First of all notice that triangles CDE and BAE are similar (all three angles there are equal).

This means that the ratio of corresponding sides in these triangles are equal (corresponding sides are opposite equal angles): CD/AB = ED/AE --> 9/3 = ED/AE --> 3 = ED/AE --> 3*AE = ED.

Now, since AD = AE + ED = 4, then AE + 3*AE = 4 --> AE = 1 (and ED = 3).

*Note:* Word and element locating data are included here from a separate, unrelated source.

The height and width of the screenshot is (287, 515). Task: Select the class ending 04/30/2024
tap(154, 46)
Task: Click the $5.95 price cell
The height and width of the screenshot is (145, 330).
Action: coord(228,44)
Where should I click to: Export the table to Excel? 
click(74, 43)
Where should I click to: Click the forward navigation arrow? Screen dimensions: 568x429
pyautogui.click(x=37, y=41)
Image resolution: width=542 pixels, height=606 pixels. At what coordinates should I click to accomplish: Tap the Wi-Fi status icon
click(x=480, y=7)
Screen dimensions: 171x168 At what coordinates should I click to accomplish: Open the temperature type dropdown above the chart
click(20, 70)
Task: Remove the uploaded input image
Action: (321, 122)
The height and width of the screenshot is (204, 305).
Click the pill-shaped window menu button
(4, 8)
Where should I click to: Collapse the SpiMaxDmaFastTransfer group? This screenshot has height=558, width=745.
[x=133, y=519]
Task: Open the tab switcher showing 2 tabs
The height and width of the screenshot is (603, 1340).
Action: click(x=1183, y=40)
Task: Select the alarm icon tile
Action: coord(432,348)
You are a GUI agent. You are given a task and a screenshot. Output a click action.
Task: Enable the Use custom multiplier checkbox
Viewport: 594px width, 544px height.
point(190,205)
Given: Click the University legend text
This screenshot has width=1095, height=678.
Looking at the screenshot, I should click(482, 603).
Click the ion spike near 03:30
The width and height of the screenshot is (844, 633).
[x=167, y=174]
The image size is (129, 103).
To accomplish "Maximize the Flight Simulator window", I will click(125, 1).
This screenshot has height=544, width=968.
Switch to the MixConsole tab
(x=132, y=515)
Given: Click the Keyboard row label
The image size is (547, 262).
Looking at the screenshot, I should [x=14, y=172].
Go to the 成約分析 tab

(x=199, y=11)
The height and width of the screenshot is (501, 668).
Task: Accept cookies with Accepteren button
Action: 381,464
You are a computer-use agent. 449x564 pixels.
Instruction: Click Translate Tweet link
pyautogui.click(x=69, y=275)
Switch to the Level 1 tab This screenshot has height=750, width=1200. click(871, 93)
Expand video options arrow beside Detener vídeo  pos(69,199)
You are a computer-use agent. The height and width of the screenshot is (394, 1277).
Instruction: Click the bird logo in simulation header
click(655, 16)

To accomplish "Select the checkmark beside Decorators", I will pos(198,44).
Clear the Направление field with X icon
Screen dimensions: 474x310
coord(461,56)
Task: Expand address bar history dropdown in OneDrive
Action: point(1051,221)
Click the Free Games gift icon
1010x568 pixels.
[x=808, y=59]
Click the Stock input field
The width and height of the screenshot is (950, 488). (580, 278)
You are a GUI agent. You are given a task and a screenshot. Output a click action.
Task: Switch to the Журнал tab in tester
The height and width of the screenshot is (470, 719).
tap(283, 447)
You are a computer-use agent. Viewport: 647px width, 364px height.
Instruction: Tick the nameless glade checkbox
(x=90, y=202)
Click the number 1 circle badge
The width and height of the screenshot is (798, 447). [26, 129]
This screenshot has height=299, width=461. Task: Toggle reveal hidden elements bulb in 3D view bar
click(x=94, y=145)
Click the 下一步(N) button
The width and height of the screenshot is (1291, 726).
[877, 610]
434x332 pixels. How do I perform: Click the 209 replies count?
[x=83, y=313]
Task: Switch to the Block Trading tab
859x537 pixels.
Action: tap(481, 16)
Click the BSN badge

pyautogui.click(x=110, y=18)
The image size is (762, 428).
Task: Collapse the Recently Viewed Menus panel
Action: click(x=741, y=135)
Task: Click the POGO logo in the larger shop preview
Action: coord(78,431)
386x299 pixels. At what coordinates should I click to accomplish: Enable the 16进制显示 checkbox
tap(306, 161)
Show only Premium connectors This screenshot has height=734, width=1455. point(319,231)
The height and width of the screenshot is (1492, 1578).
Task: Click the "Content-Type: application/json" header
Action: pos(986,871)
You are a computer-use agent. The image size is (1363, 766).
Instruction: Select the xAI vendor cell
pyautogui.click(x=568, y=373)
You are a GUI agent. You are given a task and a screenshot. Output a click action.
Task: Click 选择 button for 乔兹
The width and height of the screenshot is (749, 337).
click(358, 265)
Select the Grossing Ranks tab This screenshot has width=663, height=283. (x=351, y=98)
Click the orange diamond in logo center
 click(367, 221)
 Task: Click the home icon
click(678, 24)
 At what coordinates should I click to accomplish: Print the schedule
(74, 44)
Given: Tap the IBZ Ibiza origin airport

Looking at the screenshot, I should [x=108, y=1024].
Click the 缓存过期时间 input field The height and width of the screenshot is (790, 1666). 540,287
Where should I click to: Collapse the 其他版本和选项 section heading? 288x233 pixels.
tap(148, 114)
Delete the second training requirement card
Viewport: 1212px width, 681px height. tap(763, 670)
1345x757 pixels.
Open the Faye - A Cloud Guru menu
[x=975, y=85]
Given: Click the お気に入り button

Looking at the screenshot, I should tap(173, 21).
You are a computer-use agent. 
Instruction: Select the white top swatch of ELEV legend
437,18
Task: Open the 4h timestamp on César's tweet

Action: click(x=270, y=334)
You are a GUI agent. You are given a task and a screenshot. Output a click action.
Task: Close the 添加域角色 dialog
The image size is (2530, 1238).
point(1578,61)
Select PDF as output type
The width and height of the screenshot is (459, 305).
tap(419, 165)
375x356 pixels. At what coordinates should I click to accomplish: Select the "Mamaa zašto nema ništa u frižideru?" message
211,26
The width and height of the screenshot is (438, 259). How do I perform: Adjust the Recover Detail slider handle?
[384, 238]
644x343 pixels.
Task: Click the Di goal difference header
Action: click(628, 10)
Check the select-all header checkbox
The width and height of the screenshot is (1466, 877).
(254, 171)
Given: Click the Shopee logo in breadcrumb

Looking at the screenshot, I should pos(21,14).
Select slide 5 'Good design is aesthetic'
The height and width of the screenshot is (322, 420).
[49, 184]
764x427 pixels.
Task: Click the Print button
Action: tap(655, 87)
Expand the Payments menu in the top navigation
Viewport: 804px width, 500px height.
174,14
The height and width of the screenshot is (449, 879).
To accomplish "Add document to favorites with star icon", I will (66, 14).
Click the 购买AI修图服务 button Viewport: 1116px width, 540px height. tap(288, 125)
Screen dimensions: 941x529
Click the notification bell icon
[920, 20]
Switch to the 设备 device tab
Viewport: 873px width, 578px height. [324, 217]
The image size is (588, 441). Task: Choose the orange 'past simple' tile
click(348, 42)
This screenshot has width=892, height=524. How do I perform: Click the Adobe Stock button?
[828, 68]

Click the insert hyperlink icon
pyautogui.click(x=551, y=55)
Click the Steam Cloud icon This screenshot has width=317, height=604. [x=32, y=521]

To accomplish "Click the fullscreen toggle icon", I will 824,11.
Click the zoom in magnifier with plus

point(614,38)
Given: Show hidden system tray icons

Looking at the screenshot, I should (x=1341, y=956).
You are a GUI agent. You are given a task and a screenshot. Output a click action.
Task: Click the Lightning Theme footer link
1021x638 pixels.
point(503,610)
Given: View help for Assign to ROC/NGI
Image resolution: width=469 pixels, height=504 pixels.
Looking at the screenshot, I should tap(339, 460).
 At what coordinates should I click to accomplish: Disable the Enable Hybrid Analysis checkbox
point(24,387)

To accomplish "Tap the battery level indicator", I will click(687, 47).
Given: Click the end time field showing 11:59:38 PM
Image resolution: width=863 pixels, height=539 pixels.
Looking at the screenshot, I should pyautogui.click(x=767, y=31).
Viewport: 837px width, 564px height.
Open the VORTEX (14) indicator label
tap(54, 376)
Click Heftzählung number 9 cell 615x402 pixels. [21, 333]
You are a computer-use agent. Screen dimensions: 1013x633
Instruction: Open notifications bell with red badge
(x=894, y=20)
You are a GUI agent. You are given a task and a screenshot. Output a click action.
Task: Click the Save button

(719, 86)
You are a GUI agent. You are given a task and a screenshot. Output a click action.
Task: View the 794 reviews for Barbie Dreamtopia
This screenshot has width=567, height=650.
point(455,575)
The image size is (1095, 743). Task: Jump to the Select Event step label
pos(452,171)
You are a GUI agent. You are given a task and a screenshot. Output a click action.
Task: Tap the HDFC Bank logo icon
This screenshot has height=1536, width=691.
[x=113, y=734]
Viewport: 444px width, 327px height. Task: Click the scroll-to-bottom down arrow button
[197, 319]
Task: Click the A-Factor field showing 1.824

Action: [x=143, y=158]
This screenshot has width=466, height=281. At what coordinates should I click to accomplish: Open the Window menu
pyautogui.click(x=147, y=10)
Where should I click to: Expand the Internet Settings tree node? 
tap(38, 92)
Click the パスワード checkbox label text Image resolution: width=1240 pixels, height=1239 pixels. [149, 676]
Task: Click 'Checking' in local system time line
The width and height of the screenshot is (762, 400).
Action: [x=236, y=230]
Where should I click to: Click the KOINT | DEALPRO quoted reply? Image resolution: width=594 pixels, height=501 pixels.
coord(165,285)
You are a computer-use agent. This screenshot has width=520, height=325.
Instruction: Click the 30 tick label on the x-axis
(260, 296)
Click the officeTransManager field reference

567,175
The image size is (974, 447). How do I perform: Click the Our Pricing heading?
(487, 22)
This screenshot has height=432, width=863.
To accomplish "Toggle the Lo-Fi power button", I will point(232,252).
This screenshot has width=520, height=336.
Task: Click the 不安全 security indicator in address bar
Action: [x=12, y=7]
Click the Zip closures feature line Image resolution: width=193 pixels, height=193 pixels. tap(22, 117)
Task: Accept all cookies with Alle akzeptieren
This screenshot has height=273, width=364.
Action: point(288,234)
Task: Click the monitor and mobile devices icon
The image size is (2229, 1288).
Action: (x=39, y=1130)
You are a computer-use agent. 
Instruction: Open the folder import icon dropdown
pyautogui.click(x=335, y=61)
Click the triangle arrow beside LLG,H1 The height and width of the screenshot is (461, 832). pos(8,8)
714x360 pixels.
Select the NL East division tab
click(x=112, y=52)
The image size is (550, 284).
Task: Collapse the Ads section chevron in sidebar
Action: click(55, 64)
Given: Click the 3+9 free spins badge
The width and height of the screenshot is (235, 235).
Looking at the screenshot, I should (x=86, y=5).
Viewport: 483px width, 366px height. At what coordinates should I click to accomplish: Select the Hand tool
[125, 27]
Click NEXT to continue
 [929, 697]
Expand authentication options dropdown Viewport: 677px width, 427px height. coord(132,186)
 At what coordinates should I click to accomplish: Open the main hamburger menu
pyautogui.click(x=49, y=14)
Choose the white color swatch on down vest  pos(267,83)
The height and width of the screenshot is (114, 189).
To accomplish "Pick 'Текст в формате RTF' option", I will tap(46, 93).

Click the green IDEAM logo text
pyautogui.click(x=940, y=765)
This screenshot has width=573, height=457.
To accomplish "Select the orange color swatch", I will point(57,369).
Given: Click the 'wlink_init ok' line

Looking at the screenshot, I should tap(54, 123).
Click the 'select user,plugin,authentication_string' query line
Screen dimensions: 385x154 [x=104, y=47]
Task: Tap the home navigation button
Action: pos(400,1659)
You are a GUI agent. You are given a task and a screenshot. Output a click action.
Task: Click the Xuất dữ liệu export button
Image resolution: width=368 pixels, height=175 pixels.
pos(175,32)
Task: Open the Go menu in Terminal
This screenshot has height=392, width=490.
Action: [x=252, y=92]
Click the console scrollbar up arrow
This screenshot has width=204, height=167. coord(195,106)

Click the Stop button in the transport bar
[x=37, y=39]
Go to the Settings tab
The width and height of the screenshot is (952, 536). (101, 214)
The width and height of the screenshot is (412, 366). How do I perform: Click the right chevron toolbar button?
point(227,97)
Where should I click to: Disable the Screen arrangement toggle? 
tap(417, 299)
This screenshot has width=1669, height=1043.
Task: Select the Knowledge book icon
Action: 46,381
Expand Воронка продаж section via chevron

The area of triangle AEC = 1/2*(base)*(height) = AE*CD = 1/2*1*9 = 4.5.

Answer 2

Answer:

$A_{AEC}$ = 4.5 units²

Step-by-step explanation:

AB║CD ⇒ ∠ABE ≅ ∠DCE (alternate interior angles) and ∠AEB ≅ ∠DEC (vertical angles) ⇒ ΔABE ~ ΔDCE ⇒ $\frac{CD}{BA}$ = $\frac{9}{3}$ = 3

Let AE = x , then ED = 4 - x

$\frac{4-x}{x}$ = 3 ⇒ 3x = 4 - x ⇒ x = 1

AE = 1 and DE = 3

$A_{ACD}$ = $\frac{(4)(9)}{2}$ = 18

$A_{ECD}$ = $\frac{(9)(3)}{2}$ = 13.5

$A_{AEC}$ = $A_{ACD}$ - $A_{ECD}$ = 18 - 13.5 = 4.5 units²